■ DOCUMENT EXTRACT ■
Print version ISSN 1679-4508

Einstein (São Paulo) vol.11 no.4 São Paulo Oct./Dec. 2013

http://dx.doi.org/10.1590/S1679-45082013000400005 

ORIGINAL ARTICLE

 

Paullinia cupana for control of hot flashes in breast cancer patients: a pilot study

 

 

Saulo Silva OliveiraI; Adriana Braz del GiglioI; Tatiana Goberstein LernerI; Rebecca Melo ZanellatoI; Livia TiemiI; Lucas ReifurI; Patrícia Xavier SantiI; Auro del GiglioII

IFaculdade de Medicina do ABC, Santo André, SP, Brazil
IIFaculdade de Medicina do ABC, Santo André, SP, Brazil; Hospital Israelita Albert Einstein, São Paulo, SP, Brazil

Correspondence

 

 


ABSTRACT

OBJECTIVE: To evaluated whether Paullinia cupana decrease number and severity of hot flashes in breast cancer survivors.
METHODS: This was a prospective phase II pilot study. We studied female breast cancer survivors who had completed the cancer treatment 3 months previously and who were experiencing at least 14 hot flashes per week. At least 9 of the 15 patients were required to have a decrease of at least 50% in hot flash severity score in keeping with the Simon Design. Patients received 50mg of dry extract of Paullinia cupana orally twice a day for 6 weeks. We assessed both frequency and severity of hot flashes.
RESULTS: A total of 18 patients started the Paullinia cupana treatment, and 15 completed the study. Three patients left the study immediately after starting the treatment because of personal difficulties in participation or noncompliance. Of the 15 patients who completed the study 10 had a decrease of more than 50% in hot flash severity scores. During the 6 weeks of treatment, statistically significant decreases were seen in both numbers of hot flashes (p=0.0009) and severity scores (p<0.0001). Paullinia cupana was well tolerated, and there were no instances of discontinuation because of toxicity.

■ WHAT YOU SHOULD DO ■
From the Paullinia cupana article above, return the passage that begins at "OBJECTIVE: To evaluated" and stops after "of hot flashes.", copied word for word.

■ INFORMATION PROVIDED ■
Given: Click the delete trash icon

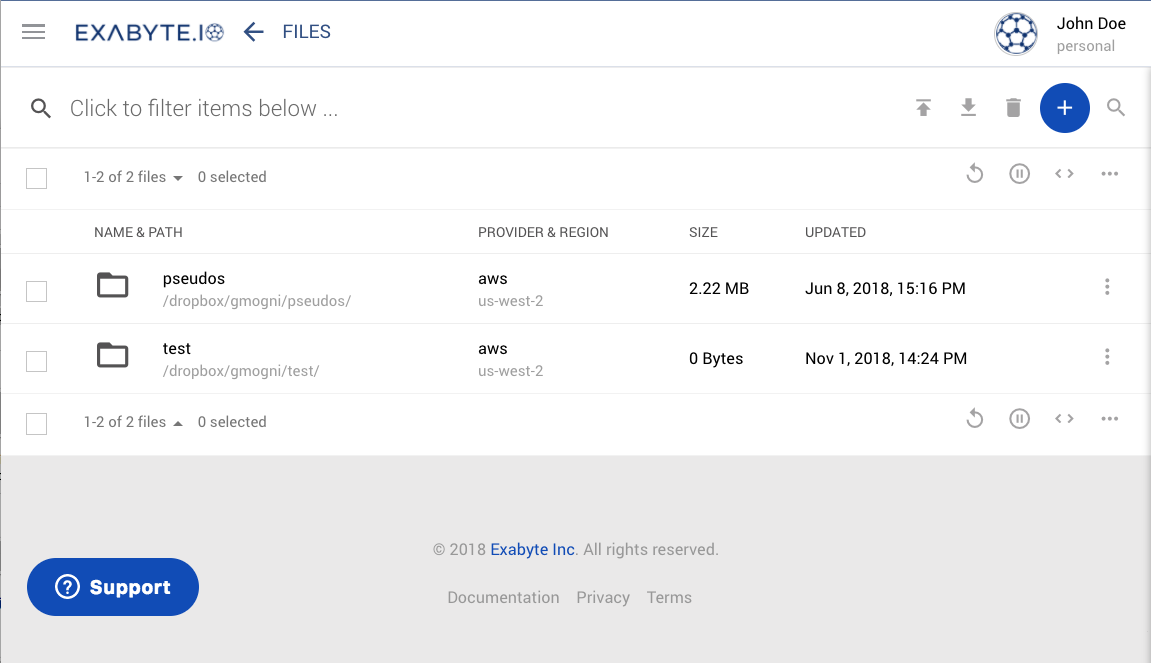Looking at the screenshot, I should (1013, 107).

■ YOUR SOLUTION ■
OBJECTIVE: To evaluated whether Paullinia cupana decrease number and severity of hot flashes in breast cancer survivors.
METHODS: This was a prospective phase II pilot study. We studied female breast cancer survivors who had completed the cancer treatment 3 months previously and who were experiencing at least 14 hot flashes per week. At least 9 of the 15 patients were required to have a decrease of at least 50% in hot flash severity score in keeping with the Simon Design. Patients received 50mg of dry extract of Paullinia cupana orally twice a day for 6 weeks. We assessed both frequency and severity of hot flashes.